* TEXT TO READ:
******************************
This project, Text Mining: Patterns and Differences in 6 Novels by Charles Dickens , was submitted on 7 January 2021 by [高翠盈], [ID: 015], in partial fulfillment of the requirements for CLA 3206A: Text Mining for Liberal Arts Majors, Shantou University, Fall Semester 2020.
Research Project
This project centers on six novels by Charles Dickens. The novels are:
Here are the research questions this project will explore:
Text Corpus The text corpus includes the six novels mentioned above, which were downloaded from Project Gutenberg.
Analysis
The text corpus (six novels by Charles Dickens) is generally consistent with Zipf’s law despite there is a deviation from the high ranking (most commonly used) words. This deviation indicates that Charles Dickens used the most common words in English as expected, but not so frequently as the Zipf’s law would predict. Therefore, Charles Dickens might choose his words more carefully and selectively than common writers. Besides, it seems that Charles Dickens has a term count usage pattern because the result “lines” of the 6 novels only slightly deviate from each other. We will explore it more detailedly in the next chart of term count summary stats.
The Adjusted R Square value of the best fit linear model is 0.9932606. That is to say,over 99% of the data variance is accounted for by the model based on the Zipf’s Law.
Thus, the Zipf’s test result meets the basic assumptions, and the typical text mining tools and concepts in corpus linguistics are applicable to this text mining study.
About Zipf’s Law
Zipf’s law is an empirical generalization based on studies of natural language text corpora. It has repeatedly been shown to have merit and good predictive power even when applied to very different collections of documents (text corpora) in all studied natural languages, including extinct languages. It examines the relationship between term frequency (how often a term is used the text corpus) and term rank.
By definition, the most frequently used term has rank 1 (the lowest rank); the second most frequent term, rank 2 (the second lowest rank); and the least frequent term, the highest rank. Beyond this simple ordering pattern, Zipf’s law states that the “frequency of any word is inversely proportional to its rank in the frequency table” {1}. In other words, as the Wikipedia entry {1} explains, for a given collection of documents (a text corpus), Zipf’s law predicts that “the most frequent word [rank 1] will occur approximately twice as often as the second most frequent word [rank 2], three times as often as the third most frequent word [rank 3], etc.”
Since the relationship is inversely proportional, and hence a power law distribution, we can test for Zipf law conformity by plotting on the logarithmic scale (log-log) the term frequency (Y axis) as a response to term rank (X axis).
Source: CLA 3206A TM Guide. TJ Haslam, CC-BY-4.0, 2020. In-text citations by URL link.
******************************
* GIVEN DATA:
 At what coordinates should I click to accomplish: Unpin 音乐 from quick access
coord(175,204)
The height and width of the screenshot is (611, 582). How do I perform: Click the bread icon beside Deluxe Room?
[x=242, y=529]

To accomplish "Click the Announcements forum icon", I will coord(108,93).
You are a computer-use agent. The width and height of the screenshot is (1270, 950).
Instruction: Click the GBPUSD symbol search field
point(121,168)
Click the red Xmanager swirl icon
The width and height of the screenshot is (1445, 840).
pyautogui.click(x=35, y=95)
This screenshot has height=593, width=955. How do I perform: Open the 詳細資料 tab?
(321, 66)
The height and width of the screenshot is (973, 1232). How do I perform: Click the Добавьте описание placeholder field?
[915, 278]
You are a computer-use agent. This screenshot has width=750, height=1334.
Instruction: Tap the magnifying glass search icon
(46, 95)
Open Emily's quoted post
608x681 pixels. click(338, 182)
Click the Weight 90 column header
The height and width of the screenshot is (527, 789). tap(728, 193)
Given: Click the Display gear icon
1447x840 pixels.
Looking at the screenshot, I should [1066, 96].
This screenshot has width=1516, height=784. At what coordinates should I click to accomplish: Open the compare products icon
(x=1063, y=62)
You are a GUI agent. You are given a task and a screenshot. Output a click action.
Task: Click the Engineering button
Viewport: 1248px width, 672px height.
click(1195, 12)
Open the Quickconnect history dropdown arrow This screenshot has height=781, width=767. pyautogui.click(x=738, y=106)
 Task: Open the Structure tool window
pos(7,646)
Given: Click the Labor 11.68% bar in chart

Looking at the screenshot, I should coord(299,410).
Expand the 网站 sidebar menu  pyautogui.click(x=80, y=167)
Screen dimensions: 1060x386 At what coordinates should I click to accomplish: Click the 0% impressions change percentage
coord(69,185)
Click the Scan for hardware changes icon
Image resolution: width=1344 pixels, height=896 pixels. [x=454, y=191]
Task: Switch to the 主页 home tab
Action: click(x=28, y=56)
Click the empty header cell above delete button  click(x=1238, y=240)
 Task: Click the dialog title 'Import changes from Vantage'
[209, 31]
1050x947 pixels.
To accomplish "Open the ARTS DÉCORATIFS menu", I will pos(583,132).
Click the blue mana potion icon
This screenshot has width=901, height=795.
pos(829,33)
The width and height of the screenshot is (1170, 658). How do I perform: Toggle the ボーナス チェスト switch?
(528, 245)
******************************
* PROBLEMS AND TASKS:
A - Please quote the Dickens project text from "About Zipf’s Law" to "and term rank.".
B - In the Dickens project text, what is the Adjusted R Square value of the best fit linear model?
C - Carry on writing the Dickens project text from its final line.

* PER-TASK ANSWERS:
A -
About Zipf’s Law
Zipf’s law is an empirical generalization based on studies of natural language text corpora. It has repeatedly been shown to have merit and good predictive power even when applied to very different collections of documents (text corpora) in all studied natural languages, including extinct languages. It examines the relationship between term frequency (how often a term is used the text corpus) and term rank.

B - 0.9932606

C -
Analysis
According to the term count summary stats table, the median count for all 6 novels is the same. For novels with similar size, such as David Copperfield and Dombey and Son, the key stats are close and their unique ratios are the same. The unique ratio shows the overall degree of terms variety. For the six novels, the unique ratios of similar-sized novels are close and the ratios decrease as novels’ sizes increase. It shows that Charles Dickens employed similar amount of distinct words for similar-sized novels and the bigger the novels are, the lower overall degree of term variety it has. It is reasonable that bigger novels have a lower unique ratio because the character names and places names are repeated more frequently in bigger novels.
Therefore, together with the Zipf result, the summary stats show there is a term count usage pattern in Charles Dickens novels. We will explore what exact informative words are used in the novels in general through the following TF-IDF analysis.
Analysis
From the TF-IDF chart, we can see that the character names dominate the chart, which shows that these names are repeated in the novels but they are not very commonly used in other writers’ works.
If we have a look at the next data table chart, which lists the terms with the highest IDF score (most uncommon words) in the 6 novels, we can find most of the character names in the table. It seems that the character names are unique and carefully chosen or created by Charles Dickens in his novels. These names may be informative, telling much about the characters or their fates, because they seem to have rich meaning. For instance, the name “murdstone” seems to be the combination of “murder” and “stone”.
In the following Word Cloud section, we will explore the commonality and relative distinctness about the words used in the 6 novels by term count.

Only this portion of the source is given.